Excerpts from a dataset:
———
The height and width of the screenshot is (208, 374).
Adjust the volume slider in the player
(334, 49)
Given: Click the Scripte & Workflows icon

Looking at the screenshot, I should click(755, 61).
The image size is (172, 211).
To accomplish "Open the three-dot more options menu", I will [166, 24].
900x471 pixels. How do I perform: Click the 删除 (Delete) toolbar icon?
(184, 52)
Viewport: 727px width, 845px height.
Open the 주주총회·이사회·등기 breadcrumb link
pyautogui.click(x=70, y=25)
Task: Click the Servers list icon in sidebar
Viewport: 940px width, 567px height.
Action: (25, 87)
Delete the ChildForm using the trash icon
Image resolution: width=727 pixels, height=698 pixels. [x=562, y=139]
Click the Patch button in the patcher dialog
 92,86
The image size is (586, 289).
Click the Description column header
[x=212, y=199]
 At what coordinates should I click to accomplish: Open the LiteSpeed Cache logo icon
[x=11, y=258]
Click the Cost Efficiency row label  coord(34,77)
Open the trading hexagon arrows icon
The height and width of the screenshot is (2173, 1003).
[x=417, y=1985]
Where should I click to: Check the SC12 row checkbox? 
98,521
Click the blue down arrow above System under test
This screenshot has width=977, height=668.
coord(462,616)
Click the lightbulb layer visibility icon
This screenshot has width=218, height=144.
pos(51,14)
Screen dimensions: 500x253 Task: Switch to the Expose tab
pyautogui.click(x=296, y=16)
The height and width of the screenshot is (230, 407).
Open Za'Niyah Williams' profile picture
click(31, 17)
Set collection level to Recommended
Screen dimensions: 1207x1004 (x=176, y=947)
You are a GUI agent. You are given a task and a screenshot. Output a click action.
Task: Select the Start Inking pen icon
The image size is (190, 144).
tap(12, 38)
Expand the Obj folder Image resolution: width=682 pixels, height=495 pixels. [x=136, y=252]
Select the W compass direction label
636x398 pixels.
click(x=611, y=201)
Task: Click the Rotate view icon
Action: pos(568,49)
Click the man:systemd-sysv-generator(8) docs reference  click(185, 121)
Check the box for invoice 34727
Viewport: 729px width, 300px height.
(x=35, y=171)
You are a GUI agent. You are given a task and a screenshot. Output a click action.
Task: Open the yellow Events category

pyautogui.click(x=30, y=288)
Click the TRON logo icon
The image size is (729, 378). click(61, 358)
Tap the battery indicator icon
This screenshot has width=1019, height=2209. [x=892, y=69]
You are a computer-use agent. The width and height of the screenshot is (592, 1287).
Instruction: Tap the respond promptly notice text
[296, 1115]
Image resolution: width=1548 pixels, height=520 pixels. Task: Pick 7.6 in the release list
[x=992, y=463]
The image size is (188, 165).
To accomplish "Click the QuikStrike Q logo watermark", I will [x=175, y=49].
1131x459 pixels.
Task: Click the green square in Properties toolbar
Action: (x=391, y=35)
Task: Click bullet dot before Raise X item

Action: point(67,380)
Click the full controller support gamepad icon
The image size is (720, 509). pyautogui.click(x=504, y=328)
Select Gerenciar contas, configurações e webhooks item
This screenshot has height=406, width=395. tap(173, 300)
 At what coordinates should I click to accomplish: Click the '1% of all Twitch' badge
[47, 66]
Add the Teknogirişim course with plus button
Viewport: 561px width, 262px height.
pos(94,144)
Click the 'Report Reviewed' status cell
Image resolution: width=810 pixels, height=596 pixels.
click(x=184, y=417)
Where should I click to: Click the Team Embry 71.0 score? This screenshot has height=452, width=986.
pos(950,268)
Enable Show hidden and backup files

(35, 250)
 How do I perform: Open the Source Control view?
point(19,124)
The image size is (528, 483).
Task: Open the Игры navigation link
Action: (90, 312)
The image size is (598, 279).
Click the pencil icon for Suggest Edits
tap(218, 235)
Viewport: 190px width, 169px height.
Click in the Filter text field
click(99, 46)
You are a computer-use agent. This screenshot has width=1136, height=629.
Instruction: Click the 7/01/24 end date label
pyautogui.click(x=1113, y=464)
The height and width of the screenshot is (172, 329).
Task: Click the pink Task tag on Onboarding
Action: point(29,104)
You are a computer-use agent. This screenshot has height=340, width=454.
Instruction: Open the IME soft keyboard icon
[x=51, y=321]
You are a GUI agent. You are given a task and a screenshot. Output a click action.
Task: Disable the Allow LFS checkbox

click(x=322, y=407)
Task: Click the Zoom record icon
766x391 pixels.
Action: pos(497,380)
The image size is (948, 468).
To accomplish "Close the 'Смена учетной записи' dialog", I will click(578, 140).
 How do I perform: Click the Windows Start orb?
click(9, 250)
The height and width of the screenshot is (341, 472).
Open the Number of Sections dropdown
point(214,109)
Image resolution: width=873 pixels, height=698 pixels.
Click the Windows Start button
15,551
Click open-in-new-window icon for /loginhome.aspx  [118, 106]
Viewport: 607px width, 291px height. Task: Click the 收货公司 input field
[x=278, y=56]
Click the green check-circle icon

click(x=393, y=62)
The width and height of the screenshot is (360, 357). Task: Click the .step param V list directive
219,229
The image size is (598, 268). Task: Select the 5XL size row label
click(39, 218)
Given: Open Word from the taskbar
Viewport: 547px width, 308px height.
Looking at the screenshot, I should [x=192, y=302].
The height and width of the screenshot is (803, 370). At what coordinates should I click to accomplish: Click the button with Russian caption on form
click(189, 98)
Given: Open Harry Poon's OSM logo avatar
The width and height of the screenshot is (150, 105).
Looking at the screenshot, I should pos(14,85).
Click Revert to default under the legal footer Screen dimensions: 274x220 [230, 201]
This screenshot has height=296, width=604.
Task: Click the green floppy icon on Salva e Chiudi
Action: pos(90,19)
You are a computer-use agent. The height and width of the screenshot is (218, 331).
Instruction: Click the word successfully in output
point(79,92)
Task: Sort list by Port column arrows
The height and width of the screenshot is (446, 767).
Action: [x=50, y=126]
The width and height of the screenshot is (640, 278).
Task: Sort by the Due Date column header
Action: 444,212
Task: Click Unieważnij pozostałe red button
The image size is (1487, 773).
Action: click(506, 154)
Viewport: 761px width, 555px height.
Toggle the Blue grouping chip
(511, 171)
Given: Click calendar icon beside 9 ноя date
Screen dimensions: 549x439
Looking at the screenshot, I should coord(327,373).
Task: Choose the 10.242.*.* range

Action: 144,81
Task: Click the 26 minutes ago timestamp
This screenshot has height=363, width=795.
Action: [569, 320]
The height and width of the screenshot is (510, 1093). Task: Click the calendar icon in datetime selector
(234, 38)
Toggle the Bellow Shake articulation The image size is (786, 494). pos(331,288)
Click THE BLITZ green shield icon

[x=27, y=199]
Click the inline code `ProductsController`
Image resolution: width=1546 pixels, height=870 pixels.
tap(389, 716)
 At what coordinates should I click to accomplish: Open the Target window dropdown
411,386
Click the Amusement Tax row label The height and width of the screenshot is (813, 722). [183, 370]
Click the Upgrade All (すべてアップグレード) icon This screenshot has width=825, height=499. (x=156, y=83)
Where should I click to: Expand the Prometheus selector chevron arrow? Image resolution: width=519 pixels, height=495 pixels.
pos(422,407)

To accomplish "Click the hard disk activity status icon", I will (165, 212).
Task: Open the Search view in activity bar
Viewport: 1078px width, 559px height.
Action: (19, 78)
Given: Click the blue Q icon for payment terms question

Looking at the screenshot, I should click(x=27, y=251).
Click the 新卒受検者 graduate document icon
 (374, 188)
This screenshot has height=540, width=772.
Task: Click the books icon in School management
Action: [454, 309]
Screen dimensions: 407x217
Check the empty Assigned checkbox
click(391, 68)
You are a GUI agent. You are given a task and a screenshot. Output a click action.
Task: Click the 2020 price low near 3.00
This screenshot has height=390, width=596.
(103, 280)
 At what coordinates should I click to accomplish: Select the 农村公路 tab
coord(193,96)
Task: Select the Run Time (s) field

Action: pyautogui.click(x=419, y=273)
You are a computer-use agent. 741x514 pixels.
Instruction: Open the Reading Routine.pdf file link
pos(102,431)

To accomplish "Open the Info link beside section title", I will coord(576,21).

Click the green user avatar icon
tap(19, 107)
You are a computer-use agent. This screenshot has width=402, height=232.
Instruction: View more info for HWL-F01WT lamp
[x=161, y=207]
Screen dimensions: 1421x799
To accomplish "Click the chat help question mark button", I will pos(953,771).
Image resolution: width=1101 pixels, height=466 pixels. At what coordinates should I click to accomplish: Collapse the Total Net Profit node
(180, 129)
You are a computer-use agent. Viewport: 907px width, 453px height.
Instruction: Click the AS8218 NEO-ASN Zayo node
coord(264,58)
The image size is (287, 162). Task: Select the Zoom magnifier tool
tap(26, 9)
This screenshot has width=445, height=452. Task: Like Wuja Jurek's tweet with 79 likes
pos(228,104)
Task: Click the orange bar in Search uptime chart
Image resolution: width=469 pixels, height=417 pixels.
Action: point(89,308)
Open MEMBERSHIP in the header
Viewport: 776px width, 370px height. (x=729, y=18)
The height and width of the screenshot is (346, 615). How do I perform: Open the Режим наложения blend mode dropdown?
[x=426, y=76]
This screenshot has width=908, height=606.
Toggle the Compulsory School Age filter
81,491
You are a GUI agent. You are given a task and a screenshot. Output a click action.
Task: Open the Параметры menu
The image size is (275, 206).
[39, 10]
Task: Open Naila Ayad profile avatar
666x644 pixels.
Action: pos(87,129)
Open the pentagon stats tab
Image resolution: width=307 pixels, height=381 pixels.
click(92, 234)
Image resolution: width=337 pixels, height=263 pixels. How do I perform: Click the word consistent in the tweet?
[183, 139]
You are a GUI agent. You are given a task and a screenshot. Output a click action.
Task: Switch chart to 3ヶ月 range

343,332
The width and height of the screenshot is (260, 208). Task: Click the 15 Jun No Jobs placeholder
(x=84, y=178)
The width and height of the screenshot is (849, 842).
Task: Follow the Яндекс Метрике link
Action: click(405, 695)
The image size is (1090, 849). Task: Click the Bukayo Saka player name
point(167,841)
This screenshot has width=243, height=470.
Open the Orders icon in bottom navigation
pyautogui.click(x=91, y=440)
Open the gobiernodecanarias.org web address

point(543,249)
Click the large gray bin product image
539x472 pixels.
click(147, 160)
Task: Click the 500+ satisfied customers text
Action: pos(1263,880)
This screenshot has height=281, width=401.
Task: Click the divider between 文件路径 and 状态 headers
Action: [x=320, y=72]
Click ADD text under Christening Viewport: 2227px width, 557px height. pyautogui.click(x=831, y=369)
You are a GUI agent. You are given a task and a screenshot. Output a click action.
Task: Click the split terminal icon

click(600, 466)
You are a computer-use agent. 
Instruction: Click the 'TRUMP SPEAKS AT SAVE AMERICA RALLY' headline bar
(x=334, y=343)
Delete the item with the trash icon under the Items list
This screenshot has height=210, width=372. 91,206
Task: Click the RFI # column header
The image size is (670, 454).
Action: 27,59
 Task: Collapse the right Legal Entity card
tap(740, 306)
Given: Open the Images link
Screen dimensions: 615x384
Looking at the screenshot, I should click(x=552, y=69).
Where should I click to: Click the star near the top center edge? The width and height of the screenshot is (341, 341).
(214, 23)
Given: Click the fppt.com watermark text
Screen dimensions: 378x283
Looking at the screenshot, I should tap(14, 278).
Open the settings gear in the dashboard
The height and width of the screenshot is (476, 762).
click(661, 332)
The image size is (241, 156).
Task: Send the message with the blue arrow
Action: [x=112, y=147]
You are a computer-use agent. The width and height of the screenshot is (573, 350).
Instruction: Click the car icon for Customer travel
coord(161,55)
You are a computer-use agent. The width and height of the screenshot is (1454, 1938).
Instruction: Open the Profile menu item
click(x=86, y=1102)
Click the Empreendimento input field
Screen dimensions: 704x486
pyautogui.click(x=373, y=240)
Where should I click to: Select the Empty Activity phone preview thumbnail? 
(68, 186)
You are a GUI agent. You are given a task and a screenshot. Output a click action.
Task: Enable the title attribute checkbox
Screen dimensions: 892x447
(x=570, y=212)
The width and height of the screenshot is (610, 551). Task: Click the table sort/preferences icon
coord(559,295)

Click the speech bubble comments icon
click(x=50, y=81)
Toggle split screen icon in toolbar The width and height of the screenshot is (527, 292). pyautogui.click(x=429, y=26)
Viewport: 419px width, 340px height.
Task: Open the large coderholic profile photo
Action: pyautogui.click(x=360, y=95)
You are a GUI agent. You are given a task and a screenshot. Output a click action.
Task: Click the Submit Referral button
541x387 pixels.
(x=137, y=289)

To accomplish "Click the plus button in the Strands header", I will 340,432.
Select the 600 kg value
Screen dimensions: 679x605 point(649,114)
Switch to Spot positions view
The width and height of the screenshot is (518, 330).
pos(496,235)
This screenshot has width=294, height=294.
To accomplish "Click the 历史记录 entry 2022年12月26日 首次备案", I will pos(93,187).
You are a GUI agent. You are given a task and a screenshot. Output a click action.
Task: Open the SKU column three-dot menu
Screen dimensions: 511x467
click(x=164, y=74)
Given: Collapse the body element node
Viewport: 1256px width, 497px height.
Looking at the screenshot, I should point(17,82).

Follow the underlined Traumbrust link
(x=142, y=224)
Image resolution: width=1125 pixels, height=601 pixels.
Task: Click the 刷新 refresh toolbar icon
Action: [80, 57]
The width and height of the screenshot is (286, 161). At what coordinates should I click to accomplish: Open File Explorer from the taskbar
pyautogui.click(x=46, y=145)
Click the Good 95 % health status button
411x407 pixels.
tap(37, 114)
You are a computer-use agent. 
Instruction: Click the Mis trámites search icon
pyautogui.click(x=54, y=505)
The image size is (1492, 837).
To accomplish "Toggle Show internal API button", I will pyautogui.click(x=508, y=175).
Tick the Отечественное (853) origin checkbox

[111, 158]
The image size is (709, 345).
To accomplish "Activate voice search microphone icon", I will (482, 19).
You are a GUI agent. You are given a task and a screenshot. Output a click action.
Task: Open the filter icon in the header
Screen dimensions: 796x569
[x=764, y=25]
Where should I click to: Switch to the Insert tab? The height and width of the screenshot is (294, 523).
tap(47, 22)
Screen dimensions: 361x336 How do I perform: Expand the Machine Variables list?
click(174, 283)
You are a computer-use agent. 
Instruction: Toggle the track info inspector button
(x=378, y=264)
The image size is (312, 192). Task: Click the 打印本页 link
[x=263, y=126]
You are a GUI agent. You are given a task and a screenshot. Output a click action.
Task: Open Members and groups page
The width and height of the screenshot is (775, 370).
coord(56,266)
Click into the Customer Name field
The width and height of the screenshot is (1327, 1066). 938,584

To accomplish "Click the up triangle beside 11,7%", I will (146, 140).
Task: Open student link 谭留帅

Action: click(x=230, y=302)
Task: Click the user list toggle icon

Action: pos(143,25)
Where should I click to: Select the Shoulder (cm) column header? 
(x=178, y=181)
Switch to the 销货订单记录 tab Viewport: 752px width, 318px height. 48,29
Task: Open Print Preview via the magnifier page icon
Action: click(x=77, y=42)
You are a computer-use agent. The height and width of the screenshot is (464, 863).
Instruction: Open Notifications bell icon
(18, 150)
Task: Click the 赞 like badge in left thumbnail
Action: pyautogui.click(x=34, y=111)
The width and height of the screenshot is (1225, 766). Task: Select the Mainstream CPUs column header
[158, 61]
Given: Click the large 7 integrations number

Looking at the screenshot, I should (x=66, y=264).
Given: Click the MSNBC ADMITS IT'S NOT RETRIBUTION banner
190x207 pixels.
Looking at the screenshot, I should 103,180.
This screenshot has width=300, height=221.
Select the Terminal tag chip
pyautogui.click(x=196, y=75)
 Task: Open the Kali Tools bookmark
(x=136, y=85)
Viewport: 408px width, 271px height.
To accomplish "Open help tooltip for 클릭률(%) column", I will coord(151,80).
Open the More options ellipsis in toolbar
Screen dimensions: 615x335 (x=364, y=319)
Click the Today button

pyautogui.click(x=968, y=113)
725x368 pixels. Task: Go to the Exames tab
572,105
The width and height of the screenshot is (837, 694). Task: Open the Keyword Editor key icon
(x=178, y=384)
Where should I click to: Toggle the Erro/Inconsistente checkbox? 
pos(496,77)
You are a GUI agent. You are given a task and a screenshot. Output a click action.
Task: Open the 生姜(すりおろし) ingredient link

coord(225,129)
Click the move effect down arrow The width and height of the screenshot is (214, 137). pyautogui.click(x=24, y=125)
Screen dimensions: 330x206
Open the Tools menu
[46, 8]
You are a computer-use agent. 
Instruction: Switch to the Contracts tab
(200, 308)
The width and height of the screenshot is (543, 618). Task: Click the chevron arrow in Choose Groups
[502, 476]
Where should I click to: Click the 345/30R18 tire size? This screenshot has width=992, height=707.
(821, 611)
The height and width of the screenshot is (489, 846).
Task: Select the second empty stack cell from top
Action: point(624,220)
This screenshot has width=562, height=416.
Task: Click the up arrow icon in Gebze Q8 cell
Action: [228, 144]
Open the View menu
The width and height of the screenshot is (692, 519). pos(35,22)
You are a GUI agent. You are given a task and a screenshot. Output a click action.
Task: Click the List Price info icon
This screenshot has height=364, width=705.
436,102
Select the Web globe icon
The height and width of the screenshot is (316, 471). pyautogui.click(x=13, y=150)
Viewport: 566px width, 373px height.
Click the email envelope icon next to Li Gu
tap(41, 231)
———
[What is being asked]: Your task is to return each line of the data above that contains the string "plus".

[Output of the task]:
Add the Teknogirişim course with plus button
To accomplish "Click the plus button in the Strands header", I will 340,432.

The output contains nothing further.